New York-based Pfizer owns 32% of the joint venture, giving GSK a majority ownership and the right to initiate a separation and listing on the U.K. equity market for a period of five years from closing of the transaction, at which point Pfizer would also have the right to initiate the separation.
It didn't come to that. As part of its fourth-quarter earnings announcement, GSK confirmed plans to spin off the company in two years. Building up technology infrastructure and corporate functions for the stand-alone company will cost GSK £600 million to £700 million (US$777 million to US$907 million).
"We see the strategic rationale for a UK demerger around mid-22E as an opportunity to crystallise value, plus consumer standalone can support higher debt levels," Jefferies analyst Peter Welford wrote, noting that the remaining company will be able to deleverage, providing capital to invest for growth.
In 2019, Pfizer initiated the other half of its split, combining its generic Upjohn unit with Hertfordshire, U.K.-based Mylan. The deal, which is expected to close in the middle of 2020, will result in Pfizer's shareholders owning 57% of the combined company with Mylan's shareholders owning the rest. The merger brings Mylan's growth products to Upjohn's larger reach in the global markets.
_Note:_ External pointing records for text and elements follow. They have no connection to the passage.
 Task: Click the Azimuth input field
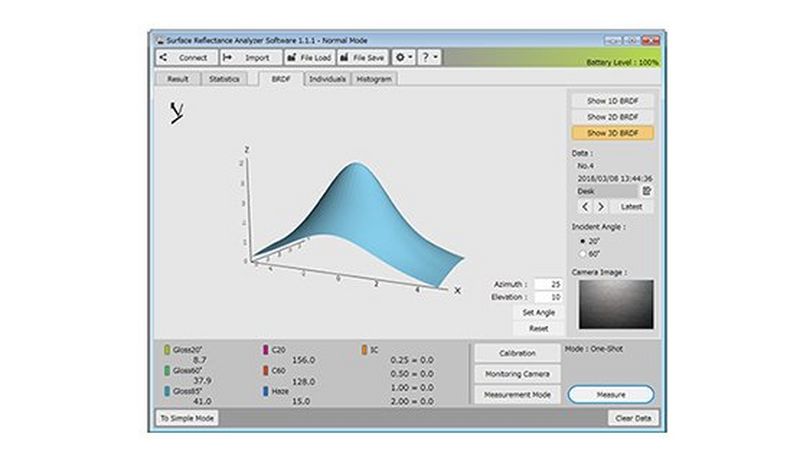pos(547,284)
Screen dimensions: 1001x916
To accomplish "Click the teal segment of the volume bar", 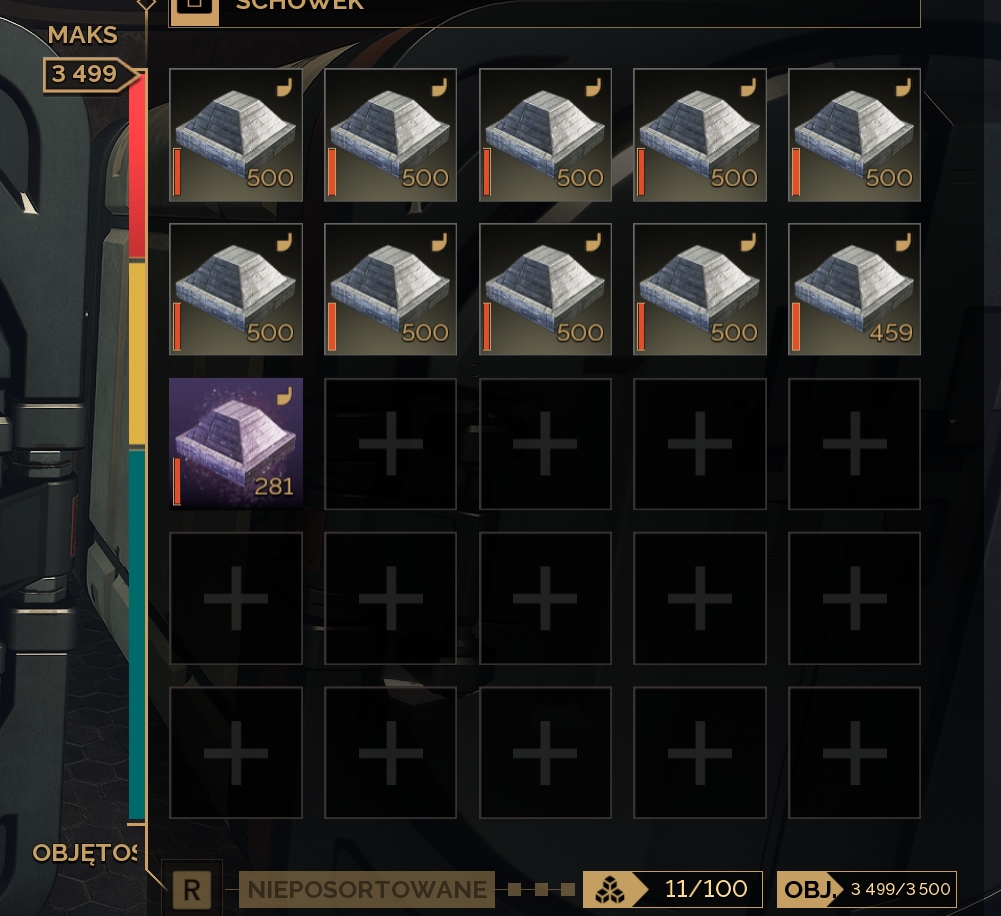I will tap(137, 634).
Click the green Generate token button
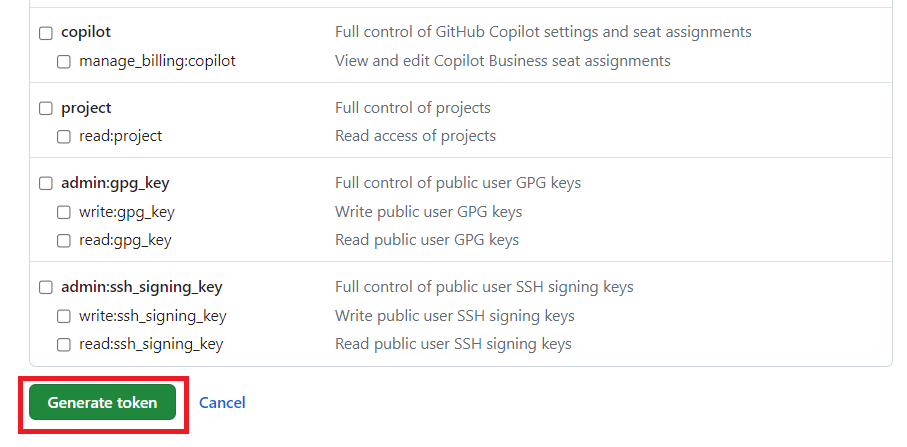Image resolution: width=907 pixels, height=447 pixels. point(102,403)
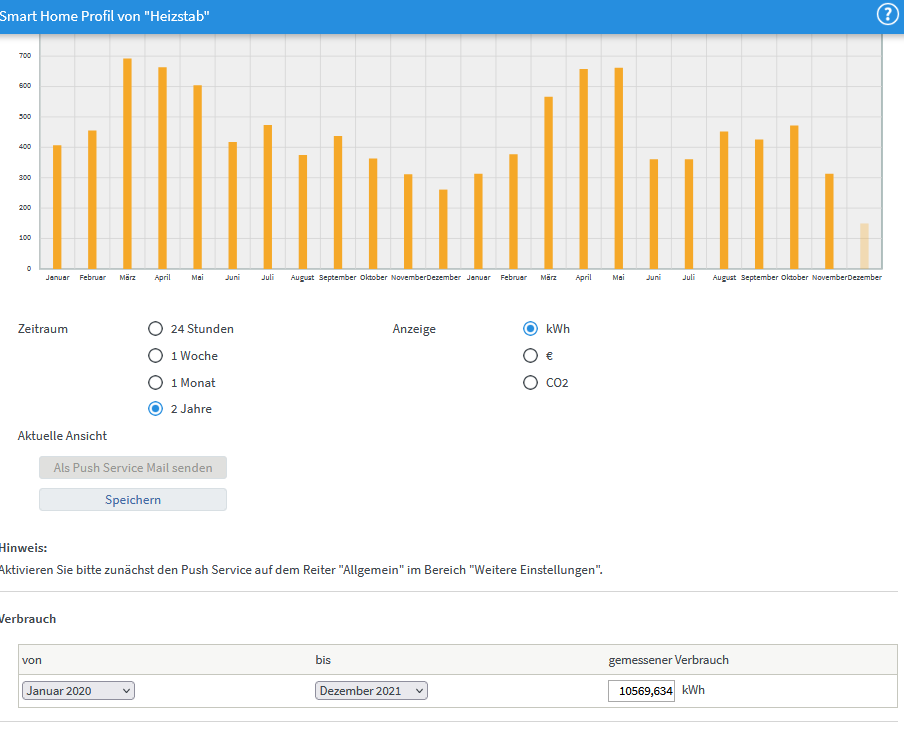The image size is (904, 732).
Task: Select the last Oktober bar in chart
Action: pos(794,197)
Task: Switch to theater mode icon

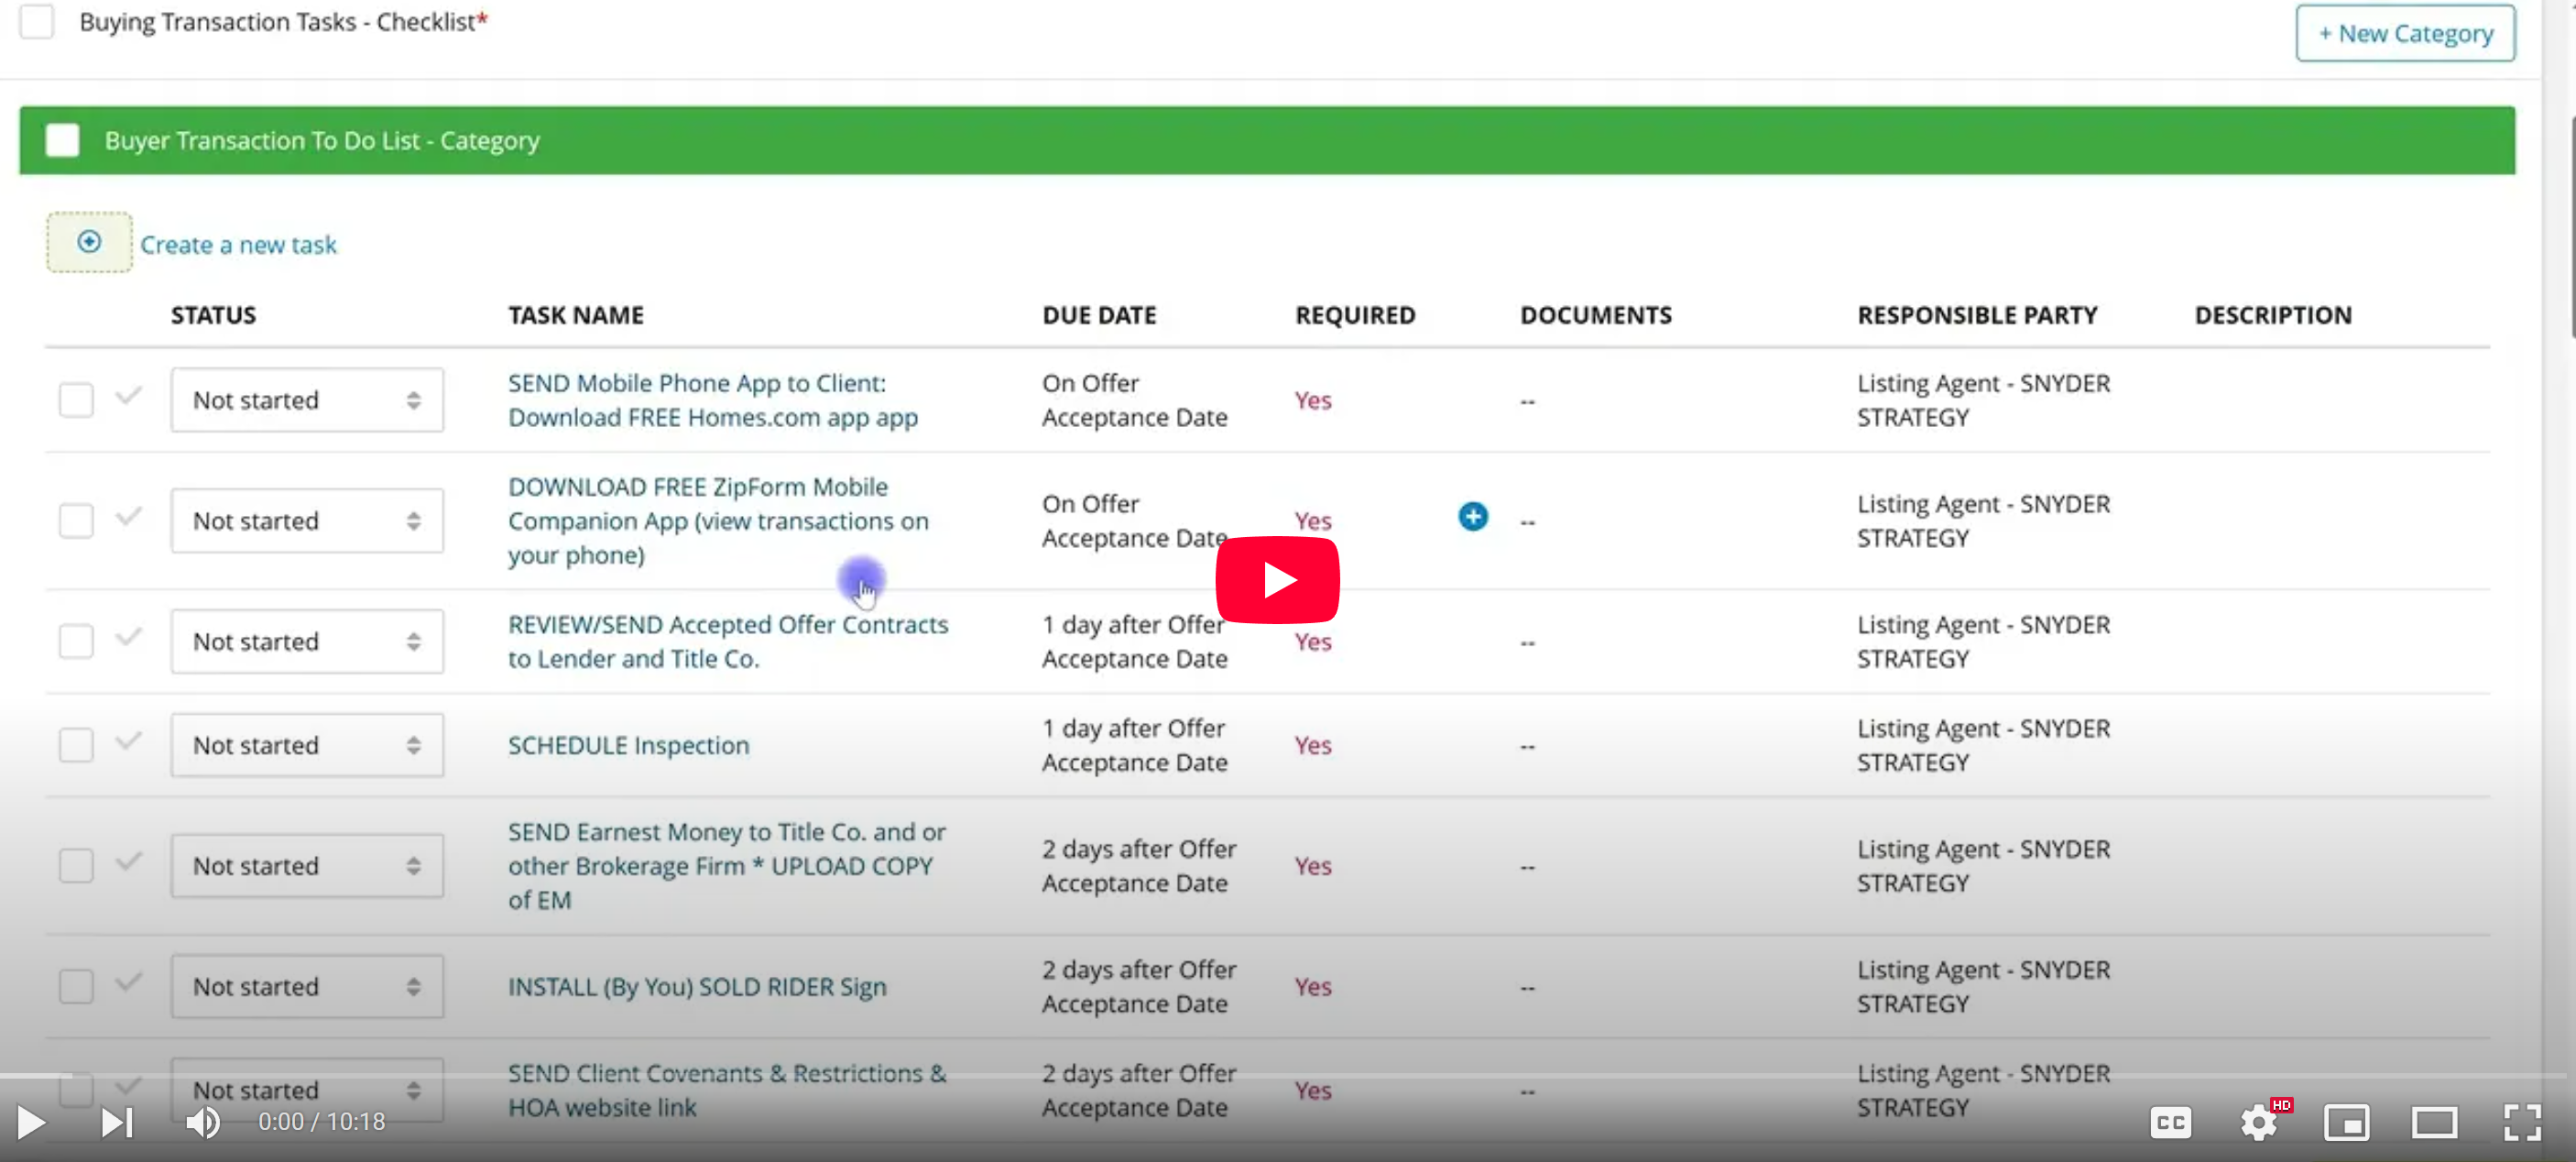Action: coord(2433,1122)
What's left at the remaining Pfizer is a company focused on innovative medicines, which it'll need to shore up as the company heads for another patent cliff in the 2027 time frame.
"We don't want, right now, to do a big M&A," Pfizer CEO Albert Bourla said during a fireside chat at the J.P. Morgan Healthcare Conference in January. "We want to acquire or in-license programs: phase II ready, phase III ready. These programs that can become medicines in 2024, 2025. 2026, 2027 where you indicated that we need to make sure that we sustain the growth."